I was whingeing about this a few months ago, not for the first time, when an eruption from the sofa gave me an idea. "In the name of sanity, woman," roared Matthew, "will this infernal bleating never cease? If you're that bloody bothered about making new friends, why don't you become a parent rep?"

And then, after pausing a moment to ponder what he had just said, he burst in to such a prolonged and violent bout of laughter that for a moment I thought his life might be in peril. So did he, judging by the hoarsely whispered: "Tracheotomy... give me a tracheotomy."

I waited for the fit to pass before asking him what was so funny and Matthew said: "Please tell me you're not serious. Please tell me you would never seriously consider becoming a parent rep."

"Why not?" I asked.

"Because for one thing you are so antisocial you make Howard Hughes look like Christopher Biggins, and for another, you have the organisational skills of a retarded crane fly. You couldn't organise a bell-chiming display in a leper colony." I listened carefully, mulled it over for several hours and then applied to become a parent rep for Louis's class.



It is fortunate that I share the job with another mother whose experience in the field, not to mention her appraisal of my organisational skills, means I've been given very little to do, just man a hairspray and tattoo stall at the school Christmas Fair for an hour and remember to bring two plastic bowls and a second-hand sponge (for applying the tattoos.)

I also tried to contribute to a meeting at which such issues as security within the school grounds and the lack of space in which those in year eight could put their sports bags were raised. The reason I said nothing was that I don't have a child in year eight, while the security two socking great electronic metal gates, obviously programmed to respond only to the larger and more expensive 4x4s seemed fine to me. I had been planning to ask for more bike racks but another mother got in before me. She was quite a way away from me but I think that her suggestion involved moving the bike racks altogether and relocating them at the furthest end of the playing fields by the compost heap, thereby making more room for the larger vehicles dropping off the smaller children at the pre-prep.

Louis had asked me to raise the possibility of organising a school dog show, since many parents bring along their four-legged friends at pick-up time, but again someone beat me to it with what sounded, from where I was sitting, like a suggestion that money could be raised selling poop-scoop bags (bearing the school emblem perhaps) that would serve to diminish the risk of stepping in something nasty on the way to the ballet class.
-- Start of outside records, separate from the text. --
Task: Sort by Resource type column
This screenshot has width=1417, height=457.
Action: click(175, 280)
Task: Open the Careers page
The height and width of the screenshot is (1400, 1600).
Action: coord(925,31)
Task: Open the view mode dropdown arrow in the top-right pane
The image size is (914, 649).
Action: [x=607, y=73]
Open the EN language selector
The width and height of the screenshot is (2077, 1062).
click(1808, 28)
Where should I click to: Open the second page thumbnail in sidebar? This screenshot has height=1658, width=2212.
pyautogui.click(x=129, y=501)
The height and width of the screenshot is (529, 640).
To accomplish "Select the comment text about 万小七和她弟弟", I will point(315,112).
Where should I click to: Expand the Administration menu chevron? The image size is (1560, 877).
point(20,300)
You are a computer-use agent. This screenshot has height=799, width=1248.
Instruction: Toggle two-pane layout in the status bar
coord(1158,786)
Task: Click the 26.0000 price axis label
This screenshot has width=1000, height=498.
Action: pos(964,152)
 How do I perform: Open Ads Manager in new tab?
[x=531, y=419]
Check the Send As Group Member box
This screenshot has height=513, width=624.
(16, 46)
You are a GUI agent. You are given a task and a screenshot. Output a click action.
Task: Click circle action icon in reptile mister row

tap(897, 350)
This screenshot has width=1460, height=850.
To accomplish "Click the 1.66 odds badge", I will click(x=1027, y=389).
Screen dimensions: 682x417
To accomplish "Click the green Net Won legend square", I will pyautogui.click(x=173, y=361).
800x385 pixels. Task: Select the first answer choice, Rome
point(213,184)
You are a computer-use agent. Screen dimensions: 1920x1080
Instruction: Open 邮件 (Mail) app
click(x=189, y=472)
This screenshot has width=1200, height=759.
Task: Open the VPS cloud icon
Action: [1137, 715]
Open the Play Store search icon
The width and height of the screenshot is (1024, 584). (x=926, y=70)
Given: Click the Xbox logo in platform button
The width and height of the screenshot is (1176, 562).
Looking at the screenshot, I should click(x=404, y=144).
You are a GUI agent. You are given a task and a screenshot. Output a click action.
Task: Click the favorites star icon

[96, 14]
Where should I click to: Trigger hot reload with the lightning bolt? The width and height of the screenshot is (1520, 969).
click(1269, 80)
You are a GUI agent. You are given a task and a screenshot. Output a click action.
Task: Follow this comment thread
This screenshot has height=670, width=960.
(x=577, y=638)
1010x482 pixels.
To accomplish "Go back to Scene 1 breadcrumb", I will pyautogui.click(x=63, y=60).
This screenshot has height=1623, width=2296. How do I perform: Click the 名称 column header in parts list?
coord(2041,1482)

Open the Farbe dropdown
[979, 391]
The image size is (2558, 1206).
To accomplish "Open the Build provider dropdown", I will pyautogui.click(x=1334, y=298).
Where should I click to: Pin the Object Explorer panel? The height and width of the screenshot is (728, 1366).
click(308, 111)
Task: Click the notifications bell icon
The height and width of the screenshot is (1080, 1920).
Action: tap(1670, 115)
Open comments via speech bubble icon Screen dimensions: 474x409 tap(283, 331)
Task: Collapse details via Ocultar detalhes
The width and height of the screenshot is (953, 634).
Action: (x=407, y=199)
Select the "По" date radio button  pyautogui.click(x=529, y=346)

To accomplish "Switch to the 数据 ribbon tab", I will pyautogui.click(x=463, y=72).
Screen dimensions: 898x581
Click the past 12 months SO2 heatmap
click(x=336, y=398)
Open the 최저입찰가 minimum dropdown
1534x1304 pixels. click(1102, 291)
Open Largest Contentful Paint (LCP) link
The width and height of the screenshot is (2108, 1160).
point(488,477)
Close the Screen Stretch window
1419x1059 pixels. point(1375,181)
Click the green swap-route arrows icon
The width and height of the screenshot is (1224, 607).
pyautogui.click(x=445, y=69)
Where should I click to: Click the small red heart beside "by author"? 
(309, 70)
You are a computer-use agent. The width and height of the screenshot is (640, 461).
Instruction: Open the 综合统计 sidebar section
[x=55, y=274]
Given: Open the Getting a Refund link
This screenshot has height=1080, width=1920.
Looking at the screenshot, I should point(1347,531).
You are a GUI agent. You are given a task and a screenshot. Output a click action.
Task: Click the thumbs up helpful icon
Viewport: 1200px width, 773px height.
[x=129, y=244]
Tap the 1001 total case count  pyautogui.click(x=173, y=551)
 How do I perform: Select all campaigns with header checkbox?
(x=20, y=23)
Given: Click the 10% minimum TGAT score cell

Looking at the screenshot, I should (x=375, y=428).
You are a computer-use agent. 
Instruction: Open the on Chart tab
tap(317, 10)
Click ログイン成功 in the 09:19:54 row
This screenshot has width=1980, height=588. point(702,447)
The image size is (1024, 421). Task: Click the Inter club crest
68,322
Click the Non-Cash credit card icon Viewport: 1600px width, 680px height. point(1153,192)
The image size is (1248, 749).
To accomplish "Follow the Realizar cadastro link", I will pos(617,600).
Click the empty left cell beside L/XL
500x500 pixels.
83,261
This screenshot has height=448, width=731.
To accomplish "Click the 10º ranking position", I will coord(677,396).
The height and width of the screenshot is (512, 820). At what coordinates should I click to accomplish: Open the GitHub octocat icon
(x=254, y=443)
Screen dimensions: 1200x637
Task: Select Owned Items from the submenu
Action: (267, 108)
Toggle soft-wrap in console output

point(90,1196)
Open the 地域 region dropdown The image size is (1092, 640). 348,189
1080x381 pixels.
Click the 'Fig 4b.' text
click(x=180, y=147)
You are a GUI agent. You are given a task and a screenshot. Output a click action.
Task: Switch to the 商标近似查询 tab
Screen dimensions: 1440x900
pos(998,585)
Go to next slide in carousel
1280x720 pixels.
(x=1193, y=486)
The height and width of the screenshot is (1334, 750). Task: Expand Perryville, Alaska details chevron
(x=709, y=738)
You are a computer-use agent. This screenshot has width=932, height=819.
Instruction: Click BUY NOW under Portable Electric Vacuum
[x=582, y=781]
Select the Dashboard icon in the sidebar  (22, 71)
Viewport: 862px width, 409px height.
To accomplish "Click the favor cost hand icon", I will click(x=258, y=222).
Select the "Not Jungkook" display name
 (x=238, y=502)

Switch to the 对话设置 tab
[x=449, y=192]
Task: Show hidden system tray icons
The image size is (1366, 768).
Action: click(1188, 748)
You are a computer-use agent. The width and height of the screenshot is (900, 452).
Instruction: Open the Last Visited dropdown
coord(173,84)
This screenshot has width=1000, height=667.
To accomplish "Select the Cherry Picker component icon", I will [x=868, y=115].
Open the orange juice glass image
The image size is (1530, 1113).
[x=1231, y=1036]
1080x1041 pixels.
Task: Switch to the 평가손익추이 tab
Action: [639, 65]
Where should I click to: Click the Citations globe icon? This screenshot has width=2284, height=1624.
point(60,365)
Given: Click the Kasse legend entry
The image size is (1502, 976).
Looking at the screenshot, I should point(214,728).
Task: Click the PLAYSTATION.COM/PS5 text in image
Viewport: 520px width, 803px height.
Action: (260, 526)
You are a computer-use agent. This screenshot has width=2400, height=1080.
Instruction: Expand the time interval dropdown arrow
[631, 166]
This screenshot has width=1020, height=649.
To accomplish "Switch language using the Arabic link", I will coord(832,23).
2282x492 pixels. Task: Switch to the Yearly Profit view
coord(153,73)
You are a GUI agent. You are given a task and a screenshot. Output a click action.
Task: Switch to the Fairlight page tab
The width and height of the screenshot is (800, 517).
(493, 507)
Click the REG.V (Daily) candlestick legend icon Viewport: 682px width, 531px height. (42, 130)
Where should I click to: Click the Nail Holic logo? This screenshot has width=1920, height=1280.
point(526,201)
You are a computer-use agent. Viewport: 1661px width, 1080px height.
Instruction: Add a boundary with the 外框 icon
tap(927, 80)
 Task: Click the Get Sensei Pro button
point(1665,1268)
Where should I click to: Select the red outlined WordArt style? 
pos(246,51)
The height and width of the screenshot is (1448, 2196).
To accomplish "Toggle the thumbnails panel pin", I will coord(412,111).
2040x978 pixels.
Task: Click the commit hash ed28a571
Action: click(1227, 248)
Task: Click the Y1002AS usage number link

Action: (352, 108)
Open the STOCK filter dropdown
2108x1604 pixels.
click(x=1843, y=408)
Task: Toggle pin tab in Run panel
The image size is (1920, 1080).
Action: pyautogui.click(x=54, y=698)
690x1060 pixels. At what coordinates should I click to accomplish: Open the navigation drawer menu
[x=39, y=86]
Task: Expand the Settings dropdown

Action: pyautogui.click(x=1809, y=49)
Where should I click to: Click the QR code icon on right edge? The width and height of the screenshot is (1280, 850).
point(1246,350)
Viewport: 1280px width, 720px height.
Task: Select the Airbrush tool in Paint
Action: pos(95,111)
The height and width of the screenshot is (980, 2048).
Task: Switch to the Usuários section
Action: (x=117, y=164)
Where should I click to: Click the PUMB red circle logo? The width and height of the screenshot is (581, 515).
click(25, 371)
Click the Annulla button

Indeed it seems that being a parent rep has had exactly the opposite effect to the one I had hoped for. So hopeless was I at organising the International Relief charity gift-filled shoeboxes for children less fortunate than our own (Louis, in a tone uncannily similar to his father's, wondered who these people might be), I was under the impression that at one stage I was being shunned. As Louis pointed out, it wasn't as if I had been asked to mastermind the entire project, I only had to organise his shoe-box and I got that wrong by providing him with a receptacle that was too big; it had once contained Wellington boots.

And then came my chance for redemption when I heard that Veronica, a popular child in the same class as Louis, was leaving. It was my masterstroke to invite everyone for a pizza at a nearby restaurant by way of a farewell gesture. Louis set about making a card, which involved photographing the class holding up placards saying "Good Luck" and "We'll Miss You!" and I sent emails arranging for the photography to take place and inviting people for the pizza. Unfortunately, owing to a glitch in my emailing I sent all 20 emails to Veronica's mother, which meant that she was the only one featured in the card and that hers was the only child, other than Louis, who turned up for the pizza.



Louis says that he hopes I won't be offended if he starts a petition to have me demoted from my parent rep post. I told him he didn't have to bother because I intended to fire myself. I did it last week with a round robin email but I have yet to hear back.